Tuesday, May 12, 2009

2007 VINTAGE PORT

Portugal’s Port producers swept into town last week, to declare their 2007 vintage Port, which really is a remarkable vintage. At this young stage it rivals 1977 as the best of the past three decades. Fonseca, Taylor-Fladgate, Smith Woodhouse, Croft, Warre, Graham, Dow, Quinta do Vesuvio, Quinta do Noval and Silval were all present, pouring both the 2007 vintage and one older Port representative of the house style, to illustrate how well the wines age.

Vintage Port isn’t widely appreciated in The United States, or even in the modern world in general, as few have the patience to age it long enough to bring out the nuanced complexity an extra 30 years in the bottle will yield. Most of the 2007s will be drunk during their youth, when they’re full of fruit and power, and perhaps that’s the way most consumers enjoy it — god knows they buy enough 15% alcohol Zinfandel to have developed a palate for it.
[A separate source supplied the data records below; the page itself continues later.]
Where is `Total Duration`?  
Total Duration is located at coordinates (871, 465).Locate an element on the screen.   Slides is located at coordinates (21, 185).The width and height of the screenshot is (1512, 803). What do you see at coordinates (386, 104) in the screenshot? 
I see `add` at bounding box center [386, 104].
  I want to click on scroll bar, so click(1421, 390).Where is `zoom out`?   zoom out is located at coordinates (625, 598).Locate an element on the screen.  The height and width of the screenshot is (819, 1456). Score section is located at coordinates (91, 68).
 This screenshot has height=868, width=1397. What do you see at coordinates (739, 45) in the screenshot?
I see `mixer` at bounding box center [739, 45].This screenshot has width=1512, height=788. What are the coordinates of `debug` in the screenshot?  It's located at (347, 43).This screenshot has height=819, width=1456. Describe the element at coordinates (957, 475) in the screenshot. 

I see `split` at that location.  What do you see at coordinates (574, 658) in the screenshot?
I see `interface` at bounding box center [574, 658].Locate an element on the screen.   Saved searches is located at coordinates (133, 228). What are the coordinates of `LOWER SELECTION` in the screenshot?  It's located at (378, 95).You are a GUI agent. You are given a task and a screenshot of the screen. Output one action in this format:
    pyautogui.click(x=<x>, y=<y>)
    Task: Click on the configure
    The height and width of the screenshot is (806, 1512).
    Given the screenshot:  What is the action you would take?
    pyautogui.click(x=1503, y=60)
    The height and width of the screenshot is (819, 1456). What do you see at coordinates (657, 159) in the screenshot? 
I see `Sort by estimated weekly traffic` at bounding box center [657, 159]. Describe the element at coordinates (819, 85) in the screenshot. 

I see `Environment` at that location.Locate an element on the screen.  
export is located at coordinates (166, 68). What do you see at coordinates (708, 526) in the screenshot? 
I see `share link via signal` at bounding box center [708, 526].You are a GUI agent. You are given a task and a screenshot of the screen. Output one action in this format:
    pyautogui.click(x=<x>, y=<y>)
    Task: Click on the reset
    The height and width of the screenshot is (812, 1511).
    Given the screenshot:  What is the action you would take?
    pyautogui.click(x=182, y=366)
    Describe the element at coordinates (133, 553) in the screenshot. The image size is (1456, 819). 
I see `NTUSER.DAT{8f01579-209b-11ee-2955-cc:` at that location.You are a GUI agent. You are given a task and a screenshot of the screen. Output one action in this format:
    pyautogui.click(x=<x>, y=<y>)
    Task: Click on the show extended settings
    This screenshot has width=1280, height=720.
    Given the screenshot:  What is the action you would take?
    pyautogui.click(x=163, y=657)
Of the 2007s offered, I was most entranced by Taylor’s Vargellas Vinha Velha, a spectacular Port, soft, rich and balanced by bright acidity. At this stage it shows floral notes over blackberry and plum fruit, bittersweet chocolate, and silky tannins. The only problem is, just 200 cases were produced and a bottle will cost you $240. With 10,000 cases produced, the Taylor Fladgate is a better value at $95, showing well-balanced structure, concentrated cassis character with floral nuances, and a bit of fennel. Also notable was the beautifully balanced Warre, the nicely balanced Dow, with its plum, cherry and butterscotch flavors, and the spicy Quinta do Vesuvio. All of these wines promise great longevity.

Of the older contingent, Dow’s 1980 was still remarkable young; Taylor’s ’77 was lovely in that house’s lighter, constrained and more elegant style, while the still youthful ’77 Smith Woodhouse brought forth waves of floral scents over candied blackberry and jammy strawberry. Lastly, the 1985 Fonseca is delivering amazing complexity at 24 years, and should only gain momentum over the next decade.

Keeping in mind that this tasting was organized by the producers to hype the 2007 vintage, I discussed the wines with Darrel Corti. “It’s a lovely vintage,” he said, “but the problem is the price [of these wines — the average being about $100 a bottle]. Why would I buy a 2007, when I can get an older vintage cheaper?” — particularly in the light of the sad fact that some of us won’t outlast the wines.